Hama, Suriah, Jakartagreater.com  –  Israel dilaporkan melakukan serangan udara terhadap ‘pabrik Rudal’ yang diduga terkait-Iran ‘di provinsi Hama Suriah pada dini hari Sabtu 13-4-2019, dan pasukan pertahanan udara Suriah mengatakan mereka mencegat beberapa Rudal yang diluncurkan dari wilayah udara Libanon untuk mencoba menghindari pertahanan udara yang efektif, dirilis Sputniknews.com,  pada Selasa 16-4-2019.

F-16 Angkatan Udara Israel mungkin telah menggunakan “air defence-evading” Rudal udara-ke-permukaan (ASM) ‘Rampage’ selama serangan Sabtu mereka terhadap fasilitas militer di Suriah Barat, ujar laporan analis pertahanan independen Babak Taghvaee.

Menurut analis itu, Rudal digunakan “untuk menghadapi bahaya” yang ditimbulkan oleh sistem pertahanan udara Angkatan Udara Suriah S-300PM-2s, yang dikirim ke negara itu oleh Rusia Oktober 2018 lalu setelah kecelakaan yang menembak pesawat Rusia selama serangan udara Israel di Suriah.

Rudal Rampage diperkenalkan tahun lalu, yang mana pengembang membuat bahwa Rudal “memungkinkan kita untuk menyerang dalam kondisi yang belum pernah kita miliki sebelumnya”. Senjata segala cuaca dapat digunakan di pesawat IAF F-15s, F-16s, dan F-35s, dan dapat melakukan perjalanan lebih dari 140 km dengan kecepatan supersonik, dipandu oleh sistem GPS onboard.

Yang terpenting, Rudal itu dirancang untuk menyerang target bernilai tinggi pada rentang jarak dekat, yang berarti dapat diluncurkan oleh pesawat yang kemudian dapat kembali ke jarak yang aman, sebelum pertahanan udara musuh memiliki kesempatan untuk merespons.

Pesawat Israel dilaporkan menembak sebuah fasilitas militer di Masyaf di pedesaan Suriah di luar kota Hama pada dini hari Sabtu pagi, dengan beberapa bangunan hancur dan setidaknya 3 tentara Suriah terluka.
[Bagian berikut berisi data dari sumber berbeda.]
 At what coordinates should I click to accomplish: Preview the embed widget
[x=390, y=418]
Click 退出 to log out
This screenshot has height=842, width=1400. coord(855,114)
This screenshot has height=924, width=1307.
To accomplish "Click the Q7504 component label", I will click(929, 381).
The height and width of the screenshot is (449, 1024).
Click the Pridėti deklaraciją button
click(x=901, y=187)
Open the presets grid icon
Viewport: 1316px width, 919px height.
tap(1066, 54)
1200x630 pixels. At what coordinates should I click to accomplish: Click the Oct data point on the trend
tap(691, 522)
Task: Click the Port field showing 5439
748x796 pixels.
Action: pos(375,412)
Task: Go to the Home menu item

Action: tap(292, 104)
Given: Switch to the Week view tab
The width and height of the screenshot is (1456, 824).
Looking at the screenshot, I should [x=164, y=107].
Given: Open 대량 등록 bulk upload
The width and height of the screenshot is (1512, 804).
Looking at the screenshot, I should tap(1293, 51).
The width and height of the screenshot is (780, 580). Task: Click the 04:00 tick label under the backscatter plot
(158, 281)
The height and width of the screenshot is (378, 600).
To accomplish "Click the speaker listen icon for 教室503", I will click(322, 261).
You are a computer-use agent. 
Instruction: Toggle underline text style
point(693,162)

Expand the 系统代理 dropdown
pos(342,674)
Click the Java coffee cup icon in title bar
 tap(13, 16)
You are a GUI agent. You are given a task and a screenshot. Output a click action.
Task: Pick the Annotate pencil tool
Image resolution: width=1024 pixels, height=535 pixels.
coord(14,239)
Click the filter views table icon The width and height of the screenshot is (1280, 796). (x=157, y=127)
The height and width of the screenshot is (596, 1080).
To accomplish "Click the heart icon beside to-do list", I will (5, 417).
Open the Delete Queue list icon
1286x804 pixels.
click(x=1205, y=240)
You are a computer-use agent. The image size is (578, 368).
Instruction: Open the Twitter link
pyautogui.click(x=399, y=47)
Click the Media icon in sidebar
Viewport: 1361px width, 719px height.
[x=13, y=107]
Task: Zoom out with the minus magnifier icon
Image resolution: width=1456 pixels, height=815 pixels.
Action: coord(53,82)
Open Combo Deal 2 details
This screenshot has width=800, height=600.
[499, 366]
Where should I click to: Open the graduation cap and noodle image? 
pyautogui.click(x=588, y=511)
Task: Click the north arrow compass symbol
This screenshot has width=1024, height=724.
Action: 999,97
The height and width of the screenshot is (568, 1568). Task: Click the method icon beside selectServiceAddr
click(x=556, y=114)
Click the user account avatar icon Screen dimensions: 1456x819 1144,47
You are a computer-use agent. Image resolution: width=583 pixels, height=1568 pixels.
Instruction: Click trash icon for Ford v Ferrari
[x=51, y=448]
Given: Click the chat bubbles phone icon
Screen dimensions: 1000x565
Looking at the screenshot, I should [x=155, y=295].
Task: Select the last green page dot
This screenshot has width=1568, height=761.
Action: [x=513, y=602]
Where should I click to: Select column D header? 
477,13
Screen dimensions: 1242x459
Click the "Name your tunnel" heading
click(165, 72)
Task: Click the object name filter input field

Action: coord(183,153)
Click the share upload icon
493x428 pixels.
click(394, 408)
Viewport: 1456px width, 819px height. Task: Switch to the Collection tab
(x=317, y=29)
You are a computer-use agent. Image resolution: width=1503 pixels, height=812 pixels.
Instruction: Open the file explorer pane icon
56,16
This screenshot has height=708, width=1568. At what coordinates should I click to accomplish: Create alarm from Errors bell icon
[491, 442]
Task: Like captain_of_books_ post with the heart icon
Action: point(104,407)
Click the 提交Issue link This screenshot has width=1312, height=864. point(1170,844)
Pertahanan udara Suriah dilaporkan menembak beberapa proyektil musuh, dengan pengguna media sosial memposting video upaya untuk mengusir serangan itu.

Perusahaan intelijen satelit Israel ImageSat International mengatakan serangan itu menargetkan pabrik Rudal ‘Iran’ yang beroperasi di dalam wilayah Suriah, tetapi mengakui bahwa gambar mereka tidak dapat memverifikasi ‘kendali Iran’ atas fasilitas itu, maupun status situs itu sebagai pabrik Rudal, menunjuk pada kurangnya misil atau peluncur aktual di kompleks.

Israel telah melakukan ratusan serangan udara di seluruh Suriah dalam beberapa tahun terakhir, dan menuduh Teheran menggunakan negara yang dilanda perang sebagai pijakan untuk kemungkinan serangan militer di masa depan terhadap Tel Aviv.

Teheran telah membantah klaim ini, tetapi telah mengakui untuk memberikan penasihat militer, senjata, dan bantuan lainnya ke Suriah atas permintaan Damaskus untuk membantu negara itu dalam perangnya melawan terorisme Islam. Serangan Israel terhadap Suriah menurun akhir tahun lalu setelah penyebaran baterai pertahanan udara S-300 buatan Rusia di negara itu.

Militer Rusia mengirimkan sistem ke Suriah dalam menanggapi sebuah insiden di mana S-200 yang dioperasikan Suriah secara tidak sengaja menembak jatuh sebuah pesawat militer Rusia Il-20 di atas Mediterania ketika berusaha untuk mempertahankan diri terhadap serangan udara Israel, menewaskan semua 15 anggota layanan Rusia di atas pesawat.